Proteksi yang dilakukan Divisi Riset Perkumpulan PUSAR
Banggai tentang keadaan hutan dan ketersediaan rotan di Kabupaten Banggai akan
berkurang diperkirakan dalam waktu 10-15 tahun lagi akan hilang dari hutan
Banggai dengan luas hutan 13,9%. Dari luas wilayah hutan yang telah
digunakan untuk 5 izin IUPHHK, 3 izin perkebunan Kelapa Sawit, izin Pertambangan
Nikel, Emas dan Migas dan penjualan tanah areal penggunaan lain serta perambahan
liar yang semakin marak terjadi telah memotivasi terjadinya pengurangan luas
hutan dimana rotan tumbuh dan berkembang
Aktifitas pengurangan hutan terjadi
dipicu juga dengan menguatnya kebutuhan usulan perluasan desa untuk kepentingan tata
desa dalam mengantisipasi pertambahan jumlah penduduk yang cukup tajam. Meskipun
berbagai aturan negara dilakukan untuk mengantisipasi terjadinya degradasi dan
destruktif hutan namun akar permasalahan yang terjadi belum dituntaskan dengan tidak memilah dan memilih pelakunya sudah barang tentu permasalahan itu tidak dapat teratasi.
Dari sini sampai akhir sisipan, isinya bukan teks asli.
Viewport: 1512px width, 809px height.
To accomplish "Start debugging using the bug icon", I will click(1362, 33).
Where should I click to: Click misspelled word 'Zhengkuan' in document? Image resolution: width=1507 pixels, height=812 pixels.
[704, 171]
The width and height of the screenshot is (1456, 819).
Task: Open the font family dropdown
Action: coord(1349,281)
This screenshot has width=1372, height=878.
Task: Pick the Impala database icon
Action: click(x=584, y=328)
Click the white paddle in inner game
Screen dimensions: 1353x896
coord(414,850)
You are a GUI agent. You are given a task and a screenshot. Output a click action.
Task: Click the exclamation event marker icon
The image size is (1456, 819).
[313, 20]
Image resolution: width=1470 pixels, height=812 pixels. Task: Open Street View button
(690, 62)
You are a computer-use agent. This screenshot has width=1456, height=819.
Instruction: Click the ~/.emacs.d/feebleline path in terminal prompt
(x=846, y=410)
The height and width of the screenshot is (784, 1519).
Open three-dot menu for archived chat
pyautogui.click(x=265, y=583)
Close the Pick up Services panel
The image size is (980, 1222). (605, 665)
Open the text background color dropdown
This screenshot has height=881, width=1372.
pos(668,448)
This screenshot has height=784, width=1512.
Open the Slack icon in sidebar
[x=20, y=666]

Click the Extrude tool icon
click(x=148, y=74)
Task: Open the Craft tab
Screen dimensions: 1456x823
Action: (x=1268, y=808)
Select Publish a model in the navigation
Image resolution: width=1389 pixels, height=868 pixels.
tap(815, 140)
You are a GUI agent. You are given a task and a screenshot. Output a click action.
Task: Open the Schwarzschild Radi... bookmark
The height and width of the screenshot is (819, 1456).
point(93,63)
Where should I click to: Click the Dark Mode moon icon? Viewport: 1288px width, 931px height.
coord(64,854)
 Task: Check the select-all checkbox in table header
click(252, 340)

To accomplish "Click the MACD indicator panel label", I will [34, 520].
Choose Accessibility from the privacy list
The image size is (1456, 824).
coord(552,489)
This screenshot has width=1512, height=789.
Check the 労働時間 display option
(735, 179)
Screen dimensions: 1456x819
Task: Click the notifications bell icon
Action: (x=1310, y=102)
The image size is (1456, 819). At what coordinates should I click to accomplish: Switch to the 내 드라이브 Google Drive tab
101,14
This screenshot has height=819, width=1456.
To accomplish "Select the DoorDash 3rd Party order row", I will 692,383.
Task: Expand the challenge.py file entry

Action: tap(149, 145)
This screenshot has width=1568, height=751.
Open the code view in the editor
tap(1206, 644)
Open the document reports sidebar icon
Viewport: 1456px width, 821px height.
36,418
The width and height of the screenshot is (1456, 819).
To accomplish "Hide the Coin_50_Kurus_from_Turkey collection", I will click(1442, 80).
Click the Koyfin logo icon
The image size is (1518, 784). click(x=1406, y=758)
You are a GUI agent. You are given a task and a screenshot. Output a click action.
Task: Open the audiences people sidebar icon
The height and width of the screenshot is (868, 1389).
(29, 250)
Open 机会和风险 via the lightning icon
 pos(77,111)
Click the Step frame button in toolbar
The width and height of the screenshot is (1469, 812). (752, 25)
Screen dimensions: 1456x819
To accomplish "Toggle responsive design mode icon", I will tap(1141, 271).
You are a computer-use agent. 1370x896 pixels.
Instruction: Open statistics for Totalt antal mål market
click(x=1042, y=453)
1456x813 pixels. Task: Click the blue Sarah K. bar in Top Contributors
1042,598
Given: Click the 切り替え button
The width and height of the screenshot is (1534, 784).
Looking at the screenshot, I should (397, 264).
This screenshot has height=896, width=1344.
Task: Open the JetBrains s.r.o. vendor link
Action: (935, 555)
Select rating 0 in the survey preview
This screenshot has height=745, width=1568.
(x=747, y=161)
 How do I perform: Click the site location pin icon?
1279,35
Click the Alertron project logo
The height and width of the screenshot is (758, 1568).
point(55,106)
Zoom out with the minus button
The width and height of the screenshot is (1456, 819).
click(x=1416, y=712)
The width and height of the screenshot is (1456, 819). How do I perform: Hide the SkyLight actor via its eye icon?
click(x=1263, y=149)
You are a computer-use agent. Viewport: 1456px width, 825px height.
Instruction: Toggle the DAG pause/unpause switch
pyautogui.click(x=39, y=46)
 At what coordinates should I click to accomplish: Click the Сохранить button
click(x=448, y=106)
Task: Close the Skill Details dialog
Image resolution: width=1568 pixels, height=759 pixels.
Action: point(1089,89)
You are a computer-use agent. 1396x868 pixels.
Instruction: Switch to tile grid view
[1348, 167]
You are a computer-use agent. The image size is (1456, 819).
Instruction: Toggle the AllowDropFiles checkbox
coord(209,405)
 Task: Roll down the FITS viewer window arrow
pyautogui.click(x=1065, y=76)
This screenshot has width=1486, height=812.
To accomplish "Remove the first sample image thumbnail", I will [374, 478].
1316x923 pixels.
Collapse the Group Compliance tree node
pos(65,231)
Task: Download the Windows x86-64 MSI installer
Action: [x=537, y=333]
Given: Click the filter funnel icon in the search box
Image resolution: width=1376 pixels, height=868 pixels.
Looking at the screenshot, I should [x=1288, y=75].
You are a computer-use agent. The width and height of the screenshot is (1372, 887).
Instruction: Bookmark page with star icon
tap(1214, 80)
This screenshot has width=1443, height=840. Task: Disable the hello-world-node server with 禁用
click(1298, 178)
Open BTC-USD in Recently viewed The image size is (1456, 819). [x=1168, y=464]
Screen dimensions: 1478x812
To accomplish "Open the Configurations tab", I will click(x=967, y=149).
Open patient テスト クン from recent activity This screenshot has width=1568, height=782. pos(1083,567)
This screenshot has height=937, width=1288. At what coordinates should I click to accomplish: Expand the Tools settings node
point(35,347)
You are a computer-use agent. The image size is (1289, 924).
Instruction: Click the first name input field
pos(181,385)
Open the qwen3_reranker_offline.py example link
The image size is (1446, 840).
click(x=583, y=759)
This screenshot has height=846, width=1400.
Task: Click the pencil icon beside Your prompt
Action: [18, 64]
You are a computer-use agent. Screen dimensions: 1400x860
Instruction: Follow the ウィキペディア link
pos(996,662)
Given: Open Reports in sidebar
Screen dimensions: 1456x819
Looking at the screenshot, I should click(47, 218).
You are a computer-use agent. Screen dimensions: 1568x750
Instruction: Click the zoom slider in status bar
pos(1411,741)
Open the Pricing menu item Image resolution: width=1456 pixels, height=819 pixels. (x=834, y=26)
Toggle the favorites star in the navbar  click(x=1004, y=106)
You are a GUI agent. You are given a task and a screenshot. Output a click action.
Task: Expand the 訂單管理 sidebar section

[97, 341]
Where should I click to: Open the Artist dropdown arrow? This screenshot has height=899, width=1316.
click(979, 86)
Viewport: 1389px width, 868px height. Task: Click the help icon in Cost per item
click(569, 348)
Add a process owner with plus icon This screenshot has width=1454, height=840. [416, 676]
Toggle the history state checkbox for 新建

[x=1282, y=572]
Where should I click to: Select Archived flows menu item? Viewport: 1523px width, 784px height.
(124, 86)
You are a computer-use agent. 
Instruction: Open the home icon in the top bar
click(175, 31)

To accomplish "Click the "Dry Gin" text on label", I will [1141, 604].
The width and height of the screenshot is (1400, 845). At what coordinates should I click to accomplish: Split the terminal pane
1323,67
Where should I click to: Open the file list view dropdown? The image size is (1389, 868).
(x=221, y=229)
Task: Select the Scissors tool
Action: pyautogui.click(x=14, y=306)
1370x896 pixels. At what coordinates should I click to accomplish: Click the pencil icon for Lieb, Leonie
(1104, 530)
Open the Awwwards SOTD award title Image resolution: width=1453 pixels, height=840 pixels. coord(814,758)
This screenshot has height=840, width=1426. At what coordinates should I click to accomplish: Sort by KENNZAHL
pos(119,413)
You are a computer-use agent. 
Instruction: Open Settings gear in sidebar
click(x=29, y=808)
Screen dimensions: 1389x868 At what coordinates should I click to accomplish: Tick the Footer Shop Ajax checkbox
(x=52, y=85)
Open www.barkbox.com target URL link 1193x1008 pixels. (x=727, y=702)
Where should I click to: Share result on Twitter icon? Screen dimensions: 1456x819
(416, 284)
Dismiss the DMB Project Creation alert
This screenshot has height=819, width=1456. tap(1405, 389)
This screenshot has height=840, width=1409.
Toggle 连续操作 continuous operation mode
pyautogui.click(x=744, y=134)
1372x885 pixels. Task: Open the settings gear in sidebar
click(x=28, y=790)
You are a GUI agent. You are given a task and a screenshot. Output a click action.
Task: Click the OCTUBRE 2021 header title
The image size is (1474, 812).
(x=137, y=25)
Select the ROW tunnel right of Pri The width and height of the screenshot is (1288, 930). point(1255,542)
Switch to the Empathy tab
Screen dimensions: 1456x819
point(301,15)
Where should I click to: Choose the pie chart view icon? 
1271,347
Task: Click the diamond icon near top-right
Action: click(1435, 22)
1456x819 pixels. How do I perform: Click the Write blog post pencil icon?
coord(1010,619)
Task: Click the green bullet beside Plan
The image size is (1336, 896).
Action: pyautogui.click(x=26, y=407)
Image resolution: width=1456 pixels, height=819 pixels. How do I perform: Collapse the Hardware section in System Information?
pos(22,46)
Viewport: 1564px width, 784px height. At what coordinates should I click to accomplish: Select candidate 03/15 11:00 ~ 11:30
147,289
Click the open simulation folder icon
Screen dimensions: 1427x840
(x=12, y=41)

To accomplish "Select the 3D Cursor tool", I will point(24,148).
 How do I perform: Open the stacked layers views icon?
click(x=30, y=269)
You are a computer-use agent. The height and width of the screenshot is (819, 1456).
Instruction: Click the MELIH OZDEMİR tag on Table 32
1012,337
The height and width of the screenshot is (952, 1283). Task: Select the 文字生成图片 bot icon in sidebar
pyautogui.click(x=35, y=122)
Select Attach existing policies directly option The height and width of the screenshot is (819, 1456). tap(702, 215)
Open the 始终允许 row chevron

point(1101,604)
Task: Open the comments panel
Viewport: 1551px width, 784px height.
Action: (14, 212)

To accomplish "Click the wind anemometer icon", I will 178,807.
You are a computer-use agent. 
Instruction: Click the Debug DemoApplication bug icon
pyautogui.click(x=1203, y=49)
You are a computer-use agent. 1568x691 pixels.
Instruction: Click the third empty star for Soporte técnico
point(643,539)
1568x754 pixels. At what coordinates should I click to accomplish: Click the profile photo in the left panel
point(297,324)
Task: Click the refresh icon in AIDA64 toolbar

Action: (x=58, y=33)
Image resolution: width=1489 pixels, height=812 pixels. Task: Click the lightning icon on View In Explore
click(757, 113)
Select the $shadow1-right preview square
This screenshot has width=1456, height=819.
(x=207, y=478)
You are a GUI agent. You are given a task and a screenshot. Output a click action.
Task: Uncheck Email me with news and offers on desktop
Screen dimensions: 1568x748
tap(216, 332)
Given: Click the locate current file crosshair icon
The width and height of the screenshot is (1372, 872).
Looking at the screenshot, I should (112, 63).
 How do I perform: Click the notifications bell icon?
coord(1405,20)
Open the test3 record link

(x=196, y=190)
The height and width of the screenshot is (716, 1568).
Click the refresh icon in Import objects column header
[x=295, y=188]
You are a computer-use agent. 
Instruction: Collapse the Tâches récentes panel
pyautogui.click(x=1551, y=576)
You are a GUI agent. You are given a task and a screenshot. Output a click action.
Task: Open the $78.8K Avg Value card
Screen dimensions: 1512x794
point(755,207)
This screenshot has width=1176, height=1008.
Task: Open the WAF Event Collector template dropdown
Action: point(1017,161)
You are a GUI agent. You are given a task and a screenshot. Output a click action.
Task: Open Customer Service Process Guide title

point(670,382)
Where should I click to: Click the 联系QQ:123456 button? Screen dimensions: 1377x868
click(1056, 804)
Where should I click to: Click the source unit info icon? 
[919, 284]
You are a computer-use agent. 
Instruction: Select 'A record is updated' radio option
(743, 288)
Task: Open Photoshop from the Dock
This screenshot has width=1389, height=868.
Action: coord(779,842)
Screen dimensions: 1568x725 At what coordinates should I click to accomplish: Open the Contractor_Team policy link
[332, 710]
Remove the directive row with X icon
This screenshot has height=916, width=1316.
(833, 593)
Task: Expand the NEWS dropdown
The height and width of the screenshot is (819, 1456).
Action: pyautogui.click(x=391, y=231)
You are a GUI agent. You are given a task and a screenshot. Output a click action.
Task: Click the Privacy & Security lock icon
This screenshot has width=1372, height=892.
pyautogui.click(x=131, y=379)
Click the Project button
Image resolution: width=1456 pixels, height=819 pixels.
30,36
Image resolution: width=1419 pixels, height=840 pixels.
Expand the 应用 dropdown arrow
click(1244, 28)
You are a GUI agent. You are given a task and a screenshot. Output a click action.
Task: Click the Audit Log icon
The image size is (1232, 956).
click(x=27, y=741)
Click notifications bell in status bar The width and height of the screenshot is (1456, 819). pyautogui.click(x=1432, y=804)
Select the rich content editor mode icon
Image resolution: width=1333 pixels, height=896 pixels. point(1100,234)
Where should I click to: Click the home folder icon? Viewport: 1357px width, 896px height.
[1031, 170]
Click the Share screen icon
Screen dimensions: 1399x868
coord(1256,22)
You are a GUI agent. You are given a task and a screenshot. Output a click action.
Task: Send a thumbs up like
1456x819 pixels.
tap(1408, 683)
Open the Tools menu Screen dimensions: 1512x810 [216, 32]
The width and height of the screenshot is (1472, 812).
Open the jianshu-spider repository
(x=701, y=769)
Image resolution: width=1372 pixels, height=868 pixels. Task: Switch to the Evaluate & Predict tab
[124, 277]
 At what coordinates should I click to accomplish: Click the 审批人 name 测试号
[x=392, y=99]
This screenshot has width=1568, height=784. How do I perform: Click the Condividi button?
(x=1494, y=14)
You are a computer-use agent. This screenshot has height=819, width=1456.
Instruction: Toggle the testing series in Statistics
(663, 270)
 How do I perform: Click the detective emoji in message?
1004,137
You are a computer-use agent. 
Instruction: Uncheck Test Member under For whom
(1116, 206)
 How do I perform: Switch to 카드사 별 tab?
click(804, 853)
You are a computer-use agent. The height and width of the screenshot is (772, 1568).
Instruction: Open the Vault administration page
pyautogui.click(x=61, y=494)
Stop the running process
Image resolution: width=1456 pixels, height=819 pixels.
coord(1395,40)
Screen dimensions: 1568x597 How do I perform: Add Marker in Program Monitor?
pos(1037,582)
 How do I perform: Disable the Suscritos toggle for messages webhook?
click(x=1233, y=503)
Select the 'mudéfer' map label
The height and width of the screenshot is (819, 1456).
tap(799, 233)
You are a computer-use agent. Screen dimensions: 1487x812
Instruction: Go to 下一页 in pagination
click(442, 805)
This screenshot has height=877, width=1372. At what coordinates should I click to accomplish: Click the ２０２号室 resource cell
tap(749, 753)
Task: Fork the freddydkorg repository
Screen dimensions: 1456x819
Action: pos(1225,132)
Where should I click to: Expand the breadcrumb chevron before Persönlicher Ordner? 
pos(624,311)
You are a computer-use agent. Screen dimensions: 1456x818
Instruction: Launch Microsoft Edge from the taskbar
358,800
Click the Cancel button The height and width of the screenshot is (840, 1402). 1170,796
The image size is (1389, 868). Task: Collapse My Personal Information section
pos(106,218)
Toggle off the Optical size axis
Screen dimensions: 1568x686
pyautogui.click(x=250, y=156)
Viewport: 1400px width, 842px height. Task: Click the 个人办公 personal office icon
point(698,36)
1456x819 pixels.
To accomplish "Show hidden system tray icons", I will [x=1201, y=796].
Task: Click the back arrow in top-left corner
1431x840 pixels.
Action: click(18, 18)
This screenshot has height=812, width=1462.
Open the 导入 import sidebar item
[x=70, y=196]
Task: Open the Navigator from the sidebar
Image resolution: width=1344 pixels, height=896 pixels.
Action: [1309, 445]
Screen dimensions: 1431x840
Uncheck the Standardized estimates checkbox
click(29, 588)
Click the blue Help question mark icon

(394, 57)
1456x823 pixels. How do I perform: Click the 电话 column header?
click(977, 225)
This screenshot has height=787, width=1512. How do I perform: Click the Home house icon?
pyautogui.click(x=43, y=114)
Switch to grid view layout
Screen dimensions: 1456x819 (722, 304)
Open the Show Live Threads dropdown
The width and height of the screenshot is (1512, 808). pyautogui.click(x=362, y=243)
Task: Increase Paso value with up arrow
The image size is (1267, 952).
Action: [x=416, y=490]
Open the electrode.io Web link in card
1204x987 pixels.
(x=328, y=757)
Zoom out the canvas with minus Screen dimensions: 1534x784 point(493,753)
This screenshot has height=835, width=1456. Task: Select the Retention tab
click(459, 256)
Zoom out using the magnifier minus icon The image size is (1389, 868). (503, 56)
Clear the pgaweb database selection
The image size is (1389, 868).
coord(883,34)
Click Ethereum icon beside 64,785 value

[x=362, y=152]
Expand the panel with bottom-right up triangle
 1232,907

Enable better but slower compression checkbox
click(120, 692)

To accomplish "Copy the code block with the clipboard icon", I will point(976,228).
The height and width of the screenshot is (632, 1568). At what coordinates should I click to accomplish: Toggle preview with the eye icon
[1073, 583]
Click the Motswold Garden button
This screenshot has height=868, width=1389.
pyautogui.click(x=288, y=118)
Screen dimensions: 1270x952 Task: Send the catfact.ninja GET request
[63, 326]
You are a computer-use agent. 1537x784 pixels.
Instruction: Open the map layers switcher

Mengapa belum tentu dapat teratasi? karena selama masih ada kebijakan lunak itu menjadi problem mendasar, masalah lainnya juga tidak hanya pada kebijakannya akan tetapi bentuk penyelesaian konflik kehutanan
didaerah pula adalah alat picu yang menguat akibatnya ketidak maksimalnya upaya penyelesaian konflik kehutanan dilaksanakan akibatnya kelonggaran penerbitan izin menimbulkan konflik izin yang
berkepanjangan karena izin diterbitkan sudah tentu akan sulit dicabut kembali, olehnya bagian terpenting dalam mendorong adanya praktek-praktek yang bermodus lahirnya konflik penggunaan
hutan penting dihentikan dan selain menghentikan praktek penggunaan hutan berlebihan perlu dihentikan juga mengkampanyekan "untuk dan atas kepentingan pembangunan" yang dirasakan oleh masyarakat pesisir hutan tidak pernah sampai pada akar
permasalahannya. Dalam Revisi Rencana Tata Ruang Wilayah Kabupaten Banggai yang
mengalokasikan pola pemanfaatan ruang kawasan lindung didaratan KSA-KPA
(kawasan suaka alam-Kawasan pelestarian alam) seluas 23.726 Kabupaten Banggai
dalam lingkup perencanaan kehutanan untuk menetapkan dan memperluas kawasan
hutan dari luas hutan 940.553 sampai tahun 2013 akan mencakup areal : Hutan
Lindung 173.624 Ha atau sekitar 17,95%. Hutan Suaka seluas 18.654 Ha atau
sekitar 1,93%. Kawasan Lindung seluas 257.928 Ha atau sekitar 26,67% dari total
keseluruhan guna lahan di Kabupaten Banggai (sumber dinas kehutanan dan data
PUSAR Banggai)
Kepentingan pembangunan yang menggunakan kawasan hutan
perlu juga ditinjau kembali untuk ditegaskan dalam mengawetkan hutan sebagai
ketahanan berbagai kepentingan penelitian, hunian hidup, dayadukung pangan, flora
fauna, obat-obatan tradisonal dan lain-lain seperti juga rotan yang dinilai
secara ekonomis dapat menambah pendapatan masyarakat disekitar hutan. Namun hal
tersebut hanya sebuah mimpi karena hampir setiap tahun 2007-2011 Kecamatan
Toili, Kecamatan Batui Selatan, Kecamatan Bualemo, Kecamatan Nuhon, Kecamatan
Bunta, Kecamatan Simpang Raya dilanda banjir musiman
Padahal kecamatan-kecamatan yang sering dilanda banjir
tahunan adalah wilayah potensi pangan dan penampungan rotan yang akan diekspor
luar Banggai maupun luar negeri. Berikut dibawah adalah bentuk konsistensi
masyarakat dalam memanfaatkan rotan didalam kawasan hutan Banggai, meskipun sistem
penjulan dan pembelian terbanyak dipahami oleh masyarakat tani pengumpul rotan.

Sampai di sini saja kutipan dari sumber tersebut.